02 junho 2013

Sobre um texto de alguém que escreve para si mesmo



Há muito desisti da pretensão de ser escritor ou poeta. Este texto, com certeza, mesmo que venha a ter algum primado estético ou mostre que o autor tentou debilmente encontrar uma expressão mais artística, este, não será literário. Será algo que alguém escreve para si mesmo. E, como tal, será provavelmente jogado no fogo, assim como os cinco grossos tomos de versos do Coronel Aureliano Buendía, da vila Macondo, os quais “não passam de coisas que alguém escreve para si mesmo”.
Com certeza, para outro leitor que não eu mesmo será extremamente enfadonho, por isso é melhor parar de ler agora mesmo. Não tentarei ser engraçado nem belo, não pretendo comover nem chocar. Para que escrever então, se não é para o público? Por que perder horas gastando a mão e o olho, se não é para alguém apreciar? Talvez um pouco de insônia seja a resposta. Assim, logo se vê, este será um texto de alguém que não encontrou nada melhor para fazer. Já disse, são palavras de alguém que escreve para si mesmo.
Várias vezes vi jovens lendo em sala de aula poemas seus. Nunca cheguei a tal atrevimento, nem no tempo em que me achava poeta. Como não enxergamos a feiúra de nossos próprios filhos! Projetamos neles o que somos ou o que queremos ser: belos, inteligentes e interessantes. Por que tornar público um texto no qual você nada diz para o outro, em que a mensagem não passa de, praticamente, um “Oi, eu sou fulano, assim assim assado, olha como sou poético (belo, inteligente e interessante)”.
Meu jovem, para um texto ser literário tem de nos dizer algo, tem de trazer algo para o outro... Se não, nem se dê ao esforço de perder a vergonha de arrancar seu texto de seu querido diário. Porque não passará disto, palavras que alguém escreve para si mesmo. Mas se a idéia é essa, dizer algo, não para nós leitores, mas para si mesmo, muito bem, dispense seu analista e faça a sua própria literaterapia. Só não venha importunar-nos com sua bela, inteligente e interessante subjetividade. Não se iluda achando que é essas três coisas, você não é um texto literário.
Os grandes escritores, estes, que nos ensinam algo com sublime sadismo, estes são cruéis o bastante para nos dizer quem somos, revelando-nos o que temos de grave e constante, desanestesiando-nos com suas astonishing frases. Estes escritores - quem já leu Guimarães Rosa, Dostoievski, Borges ou Fernando Pessoa e seus outros, sabe do que estou falando - desde pequenos se alimentaram dos grandes escritores. Eles têm a humanidade com eles. Quando falam, é nossa voz que escutamos. E é o que machuca e encanta.

▶ _CONTEÚDO DO MATERIAL_:
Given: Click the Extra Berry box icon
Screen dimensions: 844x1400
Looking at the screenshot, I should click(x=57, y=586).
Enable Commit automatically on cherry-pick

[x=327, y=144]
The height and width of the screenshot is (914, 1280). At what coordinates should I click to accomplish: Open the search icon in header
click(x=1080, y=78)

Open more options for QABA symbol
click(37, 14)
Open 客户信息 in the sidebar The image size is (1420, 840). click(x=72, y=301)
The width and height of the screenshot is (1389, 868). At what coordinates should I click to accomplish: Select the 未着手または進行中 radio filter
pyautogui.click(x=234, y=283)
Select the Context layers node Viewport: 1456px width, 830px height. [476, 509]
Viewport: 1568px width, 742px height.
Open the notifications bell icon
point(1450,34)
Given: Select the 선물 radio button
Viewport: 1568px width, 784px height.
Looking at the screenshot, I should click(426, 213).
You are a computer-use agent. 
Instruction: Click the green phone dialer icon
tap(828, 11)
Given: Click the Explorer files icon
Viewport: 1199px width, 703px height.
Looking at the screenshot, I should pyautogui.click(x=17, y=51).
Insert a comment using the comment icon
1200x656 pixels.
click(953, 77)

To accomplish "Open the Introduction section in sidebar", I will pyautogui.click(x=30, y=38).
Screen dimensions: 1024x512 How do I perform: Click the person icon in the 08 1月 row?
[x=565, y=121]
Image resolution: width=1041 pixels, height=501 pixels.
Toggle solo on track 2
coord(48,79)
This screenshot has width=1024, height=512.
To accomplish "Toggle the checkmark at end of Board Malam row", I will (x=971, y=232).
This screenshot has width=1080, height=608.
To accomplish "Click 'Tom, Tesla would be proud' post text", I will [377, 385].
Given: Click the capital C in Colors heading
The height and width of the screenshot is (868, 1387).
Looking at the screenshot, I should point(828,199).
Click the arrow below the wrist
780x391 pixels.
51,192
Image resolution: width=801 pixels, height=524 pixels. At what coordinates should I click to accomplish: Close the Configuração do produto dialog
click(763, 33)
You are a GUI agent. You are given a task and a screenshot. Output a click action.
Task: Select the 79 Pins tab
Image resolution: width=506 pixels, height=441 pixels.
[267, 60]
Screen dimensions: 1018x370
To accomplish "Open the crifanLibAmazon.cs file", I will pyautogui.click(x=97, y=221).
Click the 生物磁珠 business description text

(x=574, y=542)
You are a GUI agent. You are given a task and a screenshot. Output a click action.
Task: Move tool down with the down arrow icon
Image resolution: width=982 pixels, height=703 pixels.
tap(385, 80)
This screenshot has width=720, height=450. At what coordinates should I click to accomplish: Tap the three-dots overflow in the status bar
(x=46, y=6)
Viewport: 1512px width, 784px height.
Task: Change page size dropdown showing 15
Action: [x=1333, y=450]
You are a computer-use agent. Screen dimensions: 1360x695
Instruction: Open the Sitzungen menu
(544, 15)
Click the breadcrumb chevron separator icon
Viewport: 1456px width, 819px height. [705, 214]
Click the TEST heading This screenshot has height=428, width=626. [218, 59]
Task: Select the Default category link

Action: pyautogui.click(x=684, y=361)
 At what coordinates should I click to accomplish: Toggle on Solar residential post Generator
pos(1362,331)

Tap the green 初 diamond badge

▶ _OBJETIVO_:
Reproduza o trecho do texto, começando em "Os grandes escritores, estes, que" e indo até "machuca e encanta.", trocando "Dostoievski" por "Tolstói".

▶ _RESULTADO_:
Os grandes escritores, estes, que nos ensinam algo com sublime sadismo, estes são cruéis o bastante para nos dizer quem somos, revelando-nos o que temos de grave e constante, desanestesiando-nos com suas astonishing frases. Estes escritores - quem já leu Guimarães Rosa, Tolstói, Borges ou Fernando Pessoa e seus outros, sabe do que estou falando - desde pequenos se alimentaram dos grandes escritores. Eles têm a humanidade com eles. Quando falam, é nossa voz que escutamos. E é o que machuca e encanta.